## TASK INSTRUCTIONS
A faithful, complete transcript of the entries below, without pictures, should be returned.

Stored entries

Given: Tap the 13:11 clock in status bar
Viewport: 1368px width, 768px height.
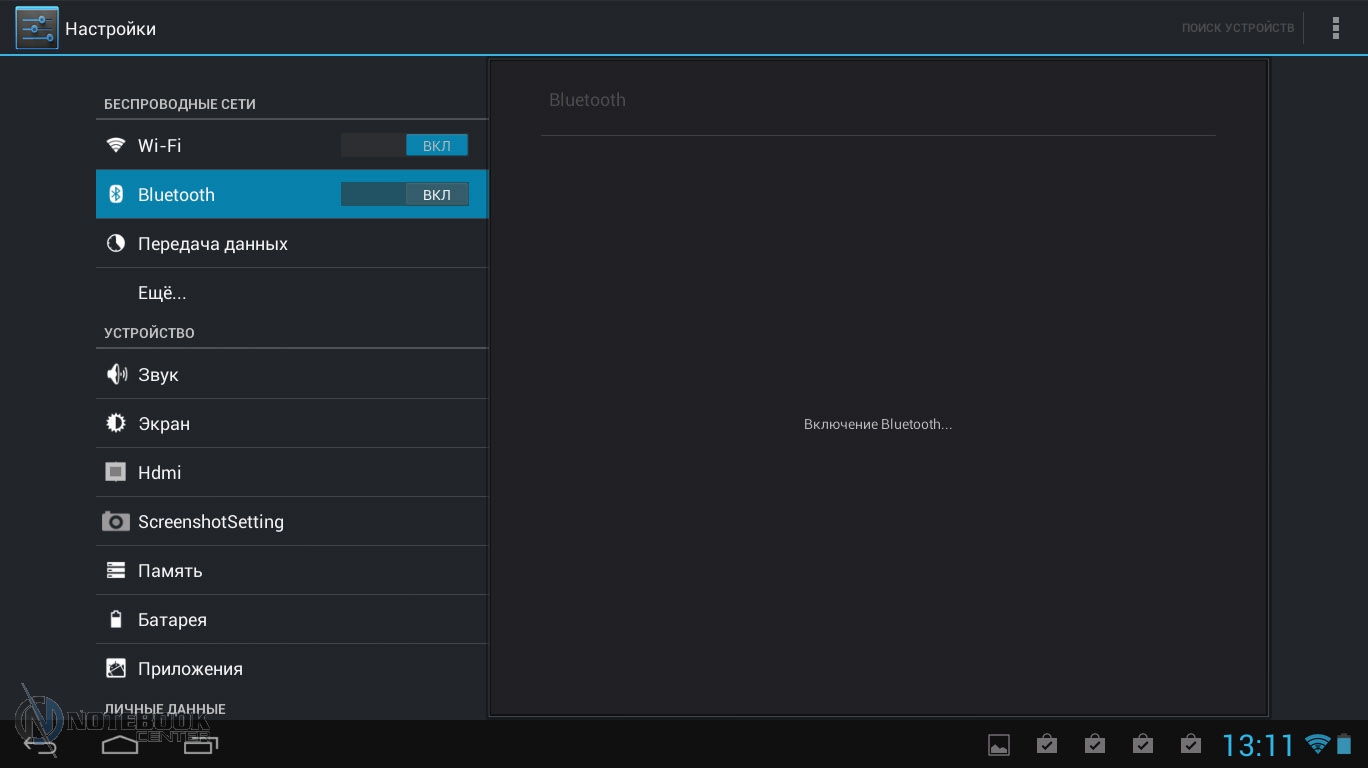Looking at the screenshot, I should (x=1257, y=745).
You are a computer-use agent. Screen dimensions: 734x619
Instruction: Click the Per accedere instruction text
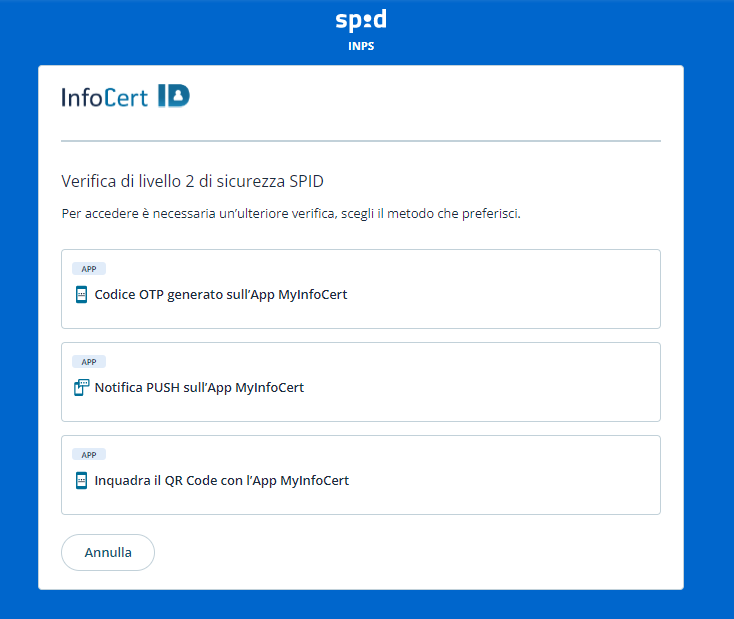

## SOLUTION TO THE PROBLEM
Given: Tap the 13:11 clock in status bar
Viewport: 1368px width, 768px height.
Looking at the screenshot, I should (x=1257, y=745).
You are a computer-use agent. Screen dimensions: 734x619
Instruction: Click the Per accedere instruction text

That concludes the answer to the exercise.